--- DATASET CONTENT ---

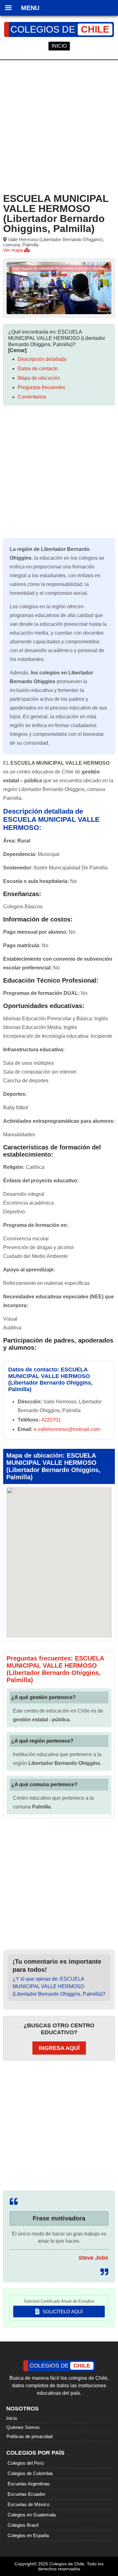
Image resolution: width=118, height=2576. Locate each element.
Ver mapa (13, 250)
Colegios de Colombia (30, 2473)
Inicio (11, 2418)
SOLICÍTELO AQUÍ (62, 2311)
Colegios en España (28, 2535)
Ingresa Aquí (59, 2048)
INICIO (59, 46)
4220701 (51, 1420)
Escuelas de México (28, 2504)
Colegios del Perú (26, 2463)
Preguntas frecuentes (41, 387)
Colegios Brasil (23, 2525)
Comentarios (32, 396)
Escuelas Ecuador (26, 2494)
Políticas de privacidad (29, 2436)
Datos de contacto (38, 368)
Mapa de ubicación (39, 378)
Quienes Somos (23, 2427)
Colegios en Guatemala (32, 2514)
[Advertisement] (59, 125)
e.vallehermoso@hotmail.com (67, 1429)
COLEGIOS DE (59, 29)
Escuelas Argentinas (29, 2483)
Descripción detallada (42, 359)
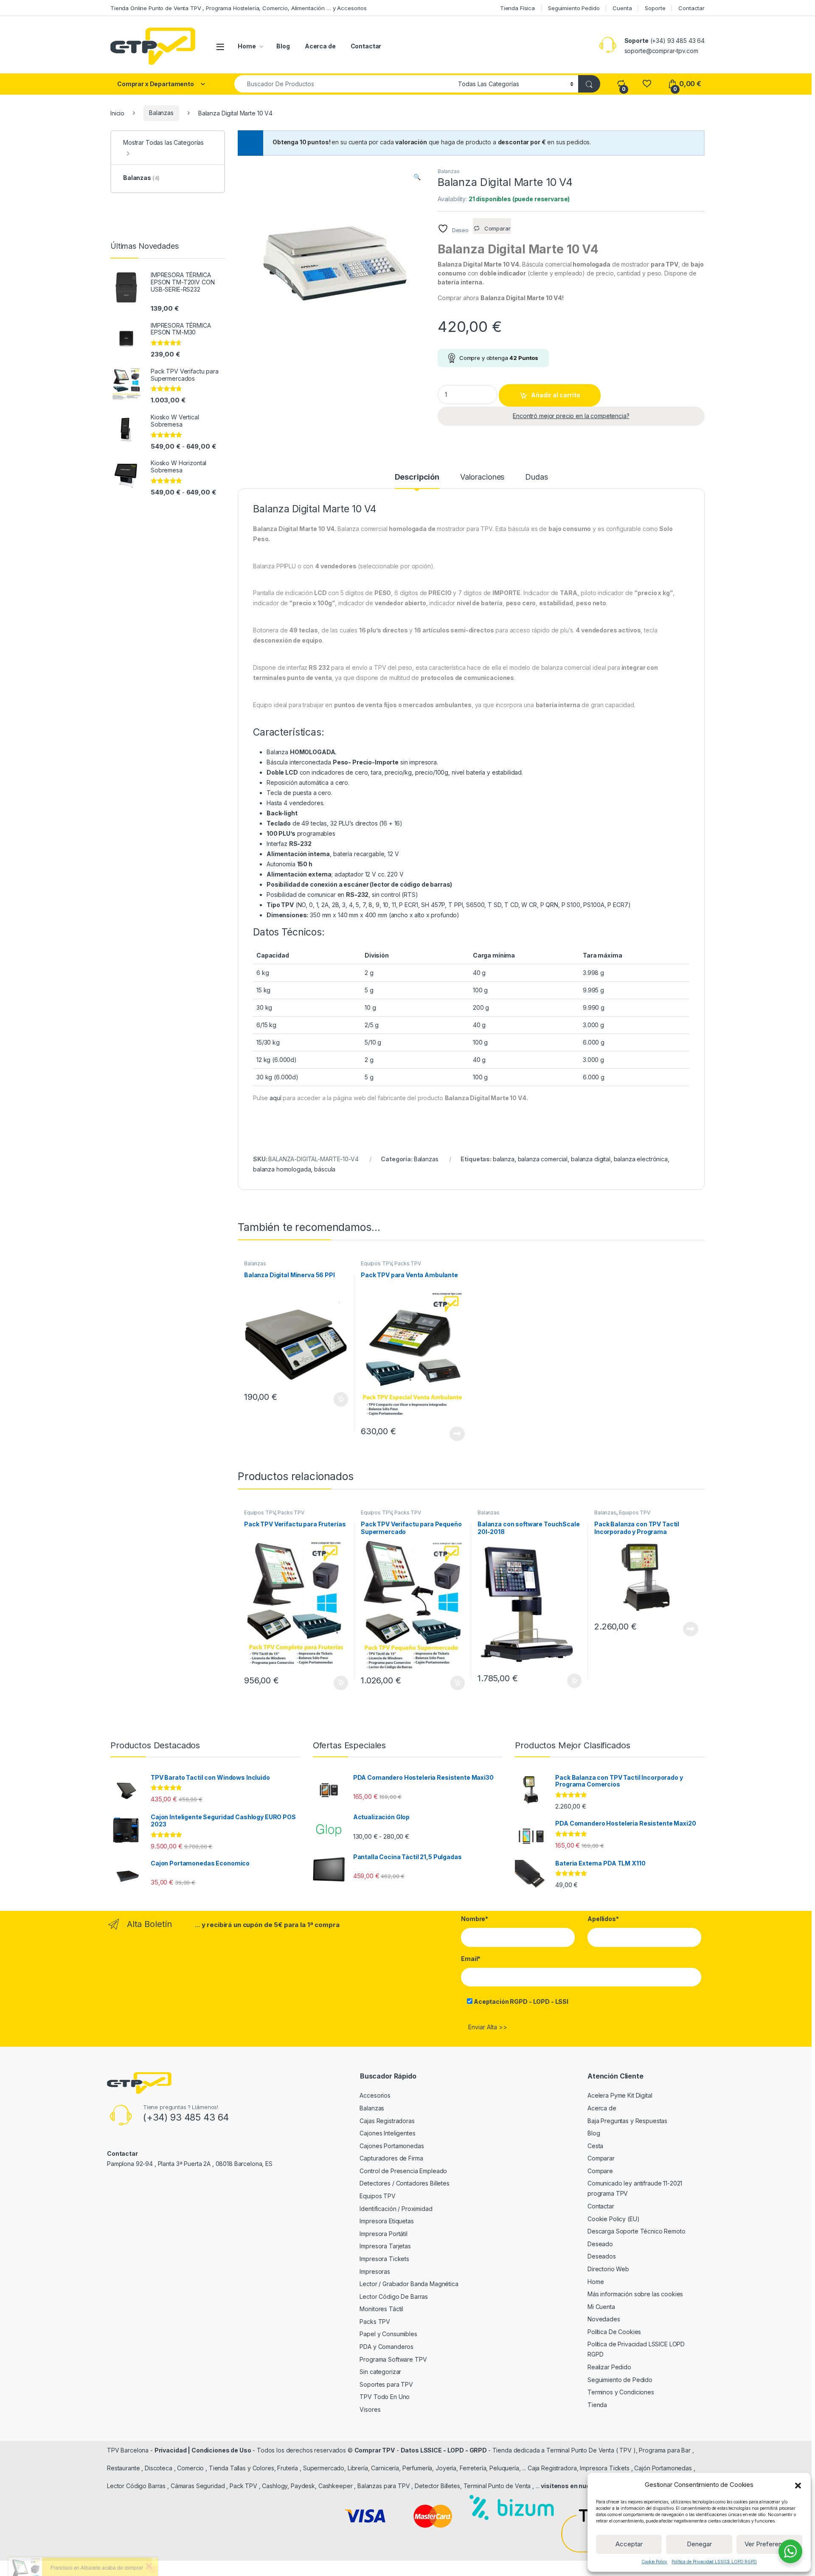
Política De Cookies (614, 2331)
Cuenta (622, 8)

---

__EXERCISE DESCRIPTION__
Could you repeat exactly the lines from the first one of the records above through the line containing "Preguntas frecuentes (41, 387)", leaving out any pictures?

__THE ANSWER__
Image resolution: width=118, height=2576. Locate each element.
Ver mapa (13, 250)
Colegios de Colombia (30, 2473)
Inicio (11, 2418)
SOLICÍTELO AQUÍ (62, 2311)
Colegios en España (28, 2535)
Ingresa Aquí (59, 2048)
INICIO (59, 46)
4220701 (51, 1420)
Escuelas de México (28, 2504)
Colegios del Perú (26, 2463)
Preguntas frecuentes (41, 387)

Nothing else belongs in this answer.